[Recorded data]
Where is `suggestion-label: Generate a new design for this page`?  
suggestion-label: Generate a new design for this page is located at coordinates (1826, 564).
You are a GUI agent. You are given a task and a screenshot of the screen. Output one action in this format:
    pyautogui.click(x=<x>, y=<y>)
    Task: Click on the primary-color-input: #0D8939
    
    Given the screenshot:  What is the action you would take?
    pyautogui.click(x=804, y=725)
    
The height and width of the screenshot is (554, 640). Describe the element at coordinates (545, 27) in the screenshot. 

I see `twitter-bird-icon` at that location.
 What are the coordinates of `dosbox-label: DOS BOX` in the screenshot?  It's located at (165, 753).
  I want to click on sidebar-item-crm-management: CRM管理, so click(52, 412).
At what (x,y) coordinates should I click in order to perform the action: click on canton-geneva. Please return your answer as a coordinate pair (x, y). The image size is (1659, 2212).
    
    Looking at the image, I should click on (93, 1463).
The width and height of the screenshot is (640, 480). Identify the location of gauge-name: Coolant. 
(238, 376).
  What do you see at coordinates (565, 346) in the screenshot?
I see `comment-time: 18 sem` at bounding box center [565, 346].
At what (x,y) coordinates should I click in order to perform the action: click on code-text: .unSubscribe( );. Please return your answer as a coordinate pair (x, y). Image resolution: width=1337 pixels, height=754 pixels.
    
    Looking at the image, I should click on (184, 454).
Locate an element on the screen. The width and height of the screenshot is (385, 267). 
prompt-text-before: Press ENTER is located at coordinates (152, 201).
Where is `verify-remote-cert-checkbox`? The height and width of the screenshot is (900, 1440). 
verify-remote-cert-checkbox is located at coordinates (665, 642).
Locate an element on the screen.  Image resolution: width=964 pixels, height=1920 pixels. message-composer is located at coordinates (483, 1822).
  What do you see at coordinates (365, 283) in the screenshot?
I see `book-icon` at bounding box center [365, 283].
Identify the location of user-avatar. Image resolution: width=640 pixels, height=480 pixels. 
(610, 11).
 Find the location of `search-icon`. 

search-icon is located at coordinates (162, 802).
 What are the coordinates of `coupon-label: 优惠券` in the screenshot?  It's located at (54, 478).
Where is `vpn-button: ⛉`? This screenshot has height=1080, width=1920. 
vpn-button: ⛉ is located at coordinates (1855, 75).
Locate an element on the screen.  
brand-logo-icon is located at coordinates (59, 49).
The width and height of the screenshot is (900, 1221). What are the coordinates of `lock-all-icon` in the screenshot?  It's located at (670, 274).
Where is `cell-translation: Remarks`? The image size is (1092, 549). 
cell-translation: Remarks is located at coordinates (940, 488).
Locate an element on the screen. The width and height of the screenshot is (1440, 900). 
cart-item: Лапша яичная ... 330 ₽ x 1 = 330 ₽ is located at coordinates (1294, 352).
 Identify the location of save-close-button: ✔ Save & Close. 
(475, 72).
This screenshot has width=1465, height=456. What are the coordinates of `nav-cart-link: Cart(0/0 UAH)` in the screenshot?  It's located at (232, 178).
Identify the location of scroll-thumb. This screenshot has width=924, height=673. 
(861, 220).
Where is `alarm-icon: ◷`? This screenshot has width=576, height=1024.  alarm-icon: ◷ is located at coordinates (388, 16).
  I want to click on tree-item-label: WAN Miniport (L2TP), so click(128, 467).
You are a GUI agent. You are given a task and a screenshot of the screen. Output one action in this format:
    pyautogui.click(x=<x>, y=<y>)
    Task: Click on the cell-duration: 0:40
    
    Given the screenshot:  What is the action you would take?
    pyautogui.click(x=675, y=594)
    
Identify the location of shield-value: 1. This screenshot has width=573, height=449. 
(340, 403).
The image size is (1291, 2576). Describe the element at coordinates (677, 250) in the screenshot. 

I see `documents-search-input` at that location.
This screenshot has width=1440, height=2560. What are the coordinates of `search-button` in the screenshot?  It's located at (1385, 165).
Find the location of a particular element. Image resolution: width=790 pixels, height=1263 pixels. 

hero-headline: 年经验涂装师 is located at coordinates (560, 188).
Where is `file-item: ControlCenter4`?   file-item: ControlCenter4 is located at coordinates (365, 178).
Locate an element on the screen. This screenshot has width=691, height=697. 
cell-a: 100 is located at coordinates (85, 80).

# Task statement:
Transcribe the data above word for word, from its first line through the line that contains "suggestion-label: Generate a new design for this page is".

# Answer box:
Where is `suggestion-label: Generate a new design for this page`?  
suggestion-label: Generate a new design for this page is located at coordinates (1826, 564).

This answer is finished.